══ Data for analysis
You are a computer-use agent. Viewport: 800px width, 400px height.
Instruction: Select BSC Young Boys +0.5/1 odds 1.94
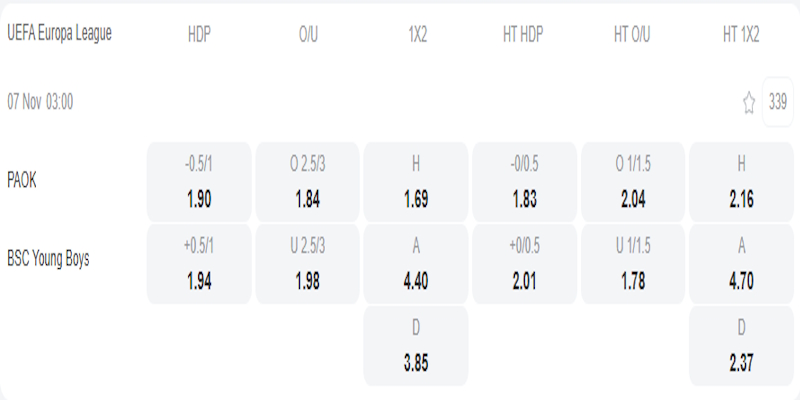coord(199,264)
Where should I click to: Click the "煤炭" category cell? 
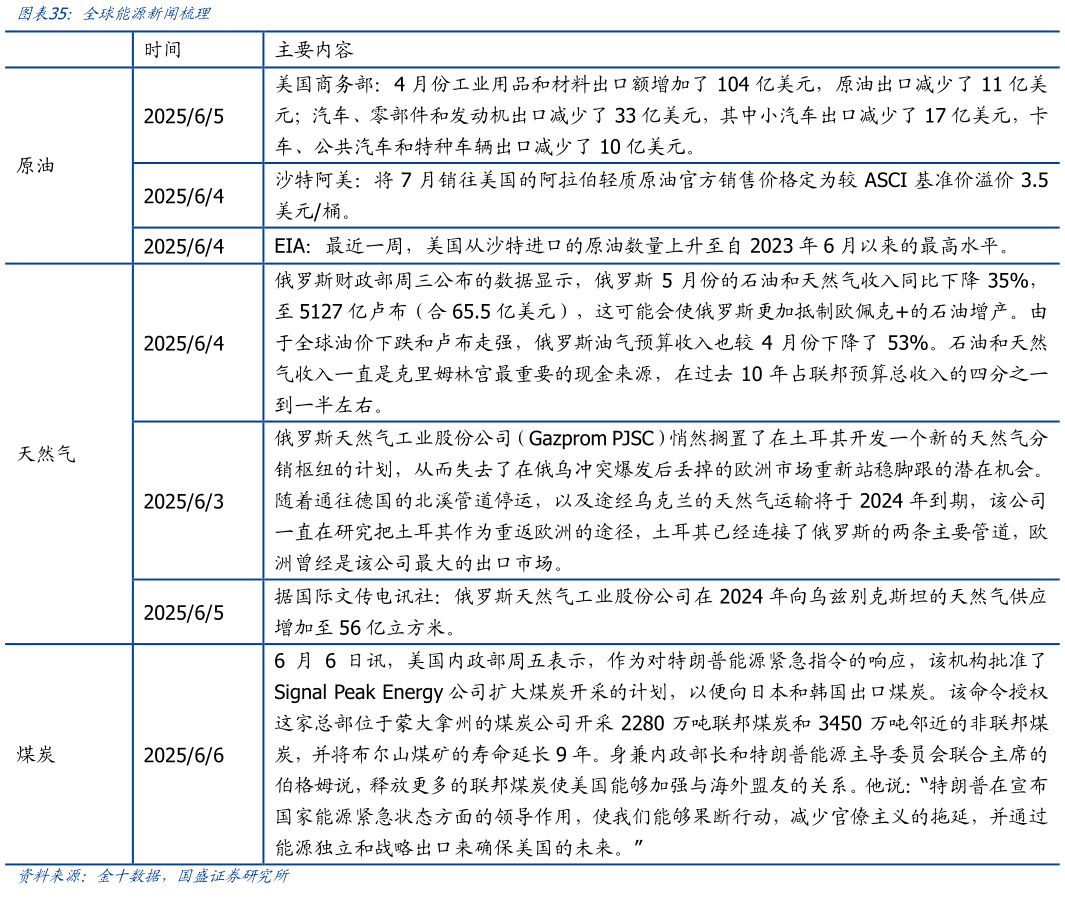[36, 754]
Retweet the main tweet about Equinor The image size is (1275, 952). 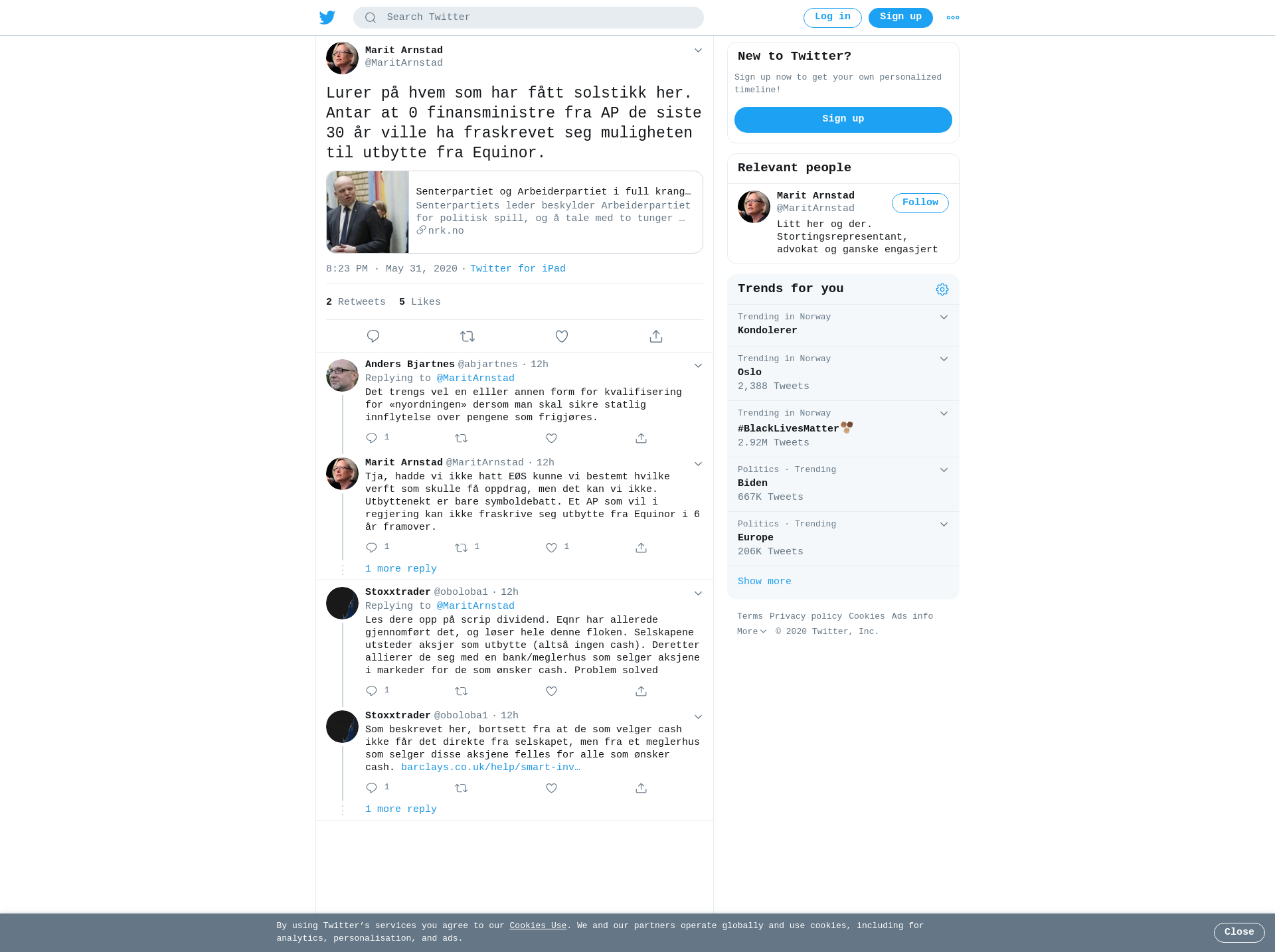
════
What to work on: Output the entries above exactly. Do not include the pictures.

Answer box:
You are a computer-use agent. Viewport: 800px width, 400px height.
Instruction: Select BSC Young Boys +0.5/1 odds 1.94
coord(199,264)
Where should I click to: Click the "煤炭" category cell? 
[36, 754]
Retweet the main tweet about Equinor The image size is (1275, 952). 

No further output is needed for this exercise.